• **What you have to do**
Quote every one of the entries below word for word.

• **Collection entries**

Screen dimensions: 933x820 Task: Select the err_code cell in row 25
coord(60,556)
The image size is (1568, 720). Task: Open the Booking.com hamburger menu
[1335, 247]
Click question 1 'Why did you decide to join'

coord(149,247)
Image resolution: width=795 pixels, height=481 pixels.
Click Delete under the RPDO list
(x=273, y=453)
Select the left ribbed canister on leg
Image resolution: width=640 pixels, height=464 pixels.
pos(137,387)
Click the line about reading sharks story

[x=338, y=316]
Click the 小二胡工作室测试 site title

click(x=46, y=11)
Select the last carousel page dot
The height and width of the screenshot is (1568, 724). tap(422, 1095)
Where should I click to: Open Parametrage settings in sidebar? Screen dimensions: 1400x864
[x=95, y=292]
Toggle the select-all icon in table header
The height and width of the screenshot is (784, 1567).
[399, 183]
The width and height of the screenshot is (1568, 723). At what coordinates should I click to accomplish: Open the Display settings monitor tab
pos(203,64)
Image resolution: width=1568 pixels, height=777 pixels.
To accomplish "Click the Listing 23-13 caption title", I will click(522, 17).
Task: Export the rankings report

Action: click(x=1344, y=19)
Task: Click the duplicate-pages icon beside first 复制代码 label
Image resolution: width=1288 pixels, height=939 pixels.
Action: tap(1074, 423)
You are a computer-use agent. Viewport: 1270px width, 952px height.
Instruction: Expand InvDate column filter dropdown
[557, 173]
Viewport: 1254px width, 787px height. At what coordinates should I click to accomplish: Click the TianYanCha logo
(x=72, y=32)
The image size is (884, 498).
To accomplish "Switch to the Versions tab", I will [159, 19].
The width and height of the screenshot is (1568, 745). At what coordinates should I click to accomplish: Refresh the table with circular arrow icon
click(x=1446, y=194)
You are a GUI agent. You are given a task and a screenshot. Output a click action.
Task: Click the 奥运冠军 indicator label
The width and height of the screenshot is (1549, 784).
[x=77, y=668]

• **Exercise solution**
Screen dimensions: 933x820 Task: Select the err_code cell in row 25
coord(60,556)
The image size is (1568, 720). Task: Open the Booking.com hamburger menu
[1335, 247]
Click question 1 'Why did you decide to join'

coord(149,247)
Image resolution: width=795 pixels, height=481 pixels.
Click Delete under the RPDO list
(x=273, y=453)
Select the left ribbed canister on leg
Image resolution: width=640 pixels, height=464 pixels.
pos(137,387)
Click the line about reading sharks story

[x=338, y=316]
Click the 小二胡工作室测试 site title

click(x=46, y=11)
Select the last carousel page dot
The height and width of the screenshot is (1568, 724). tap(422, 1095)
Where should I click to: Open Parametrage settings in sidebar? Screen dimensions: 1400x864
[x=95, y=292]
Toggle the select-all icon in table header
The height and width of the screenshot is (784, 1567).
[399, 183]
The width and height of the screenshot is (1568, 723). At what coordinates should I click to accomplish: Open the Display settings monitor tab
pos(203,64)
Image resolution: width=1568 pixels, height=777 pixels.
To accomplish "Click the Listing 23-13 caption title", I will click(522, 17).
Task: Export the rankings report

Action: click(x=1344, y=19)
Task: Click the duplicate-pages icon beside first 复制代码 label
Image resolution: width=1288 pixels, height=939 pixels.
Action: tap(1074, 423)
You are a computer-use agent. Viewport: 1270px width, 952px height.
Instruction: Expand InvDate column filter dropdown
[557, 173]
Viewport: 1254px width, 787px height. At what coordinates should I click to accomplish: Click the TianYanCha logo
(x=72, y=32)
The image size is (884, 498).
To accomplish "Switch to the Versions tab", I will [159, 19].
The width and height of the screenshot is (1568, 745). At what coordinates should I click to accomplish: Refresh the table with circular arrow icon
click(x=1446, y=194)
You are a GUI agent. You are given a task and a screenshot. Output a click action.
Task: Click the 奥运冠军 indicator label
The width and height of the screenshot is (1549, 784).
[x=77, y=668]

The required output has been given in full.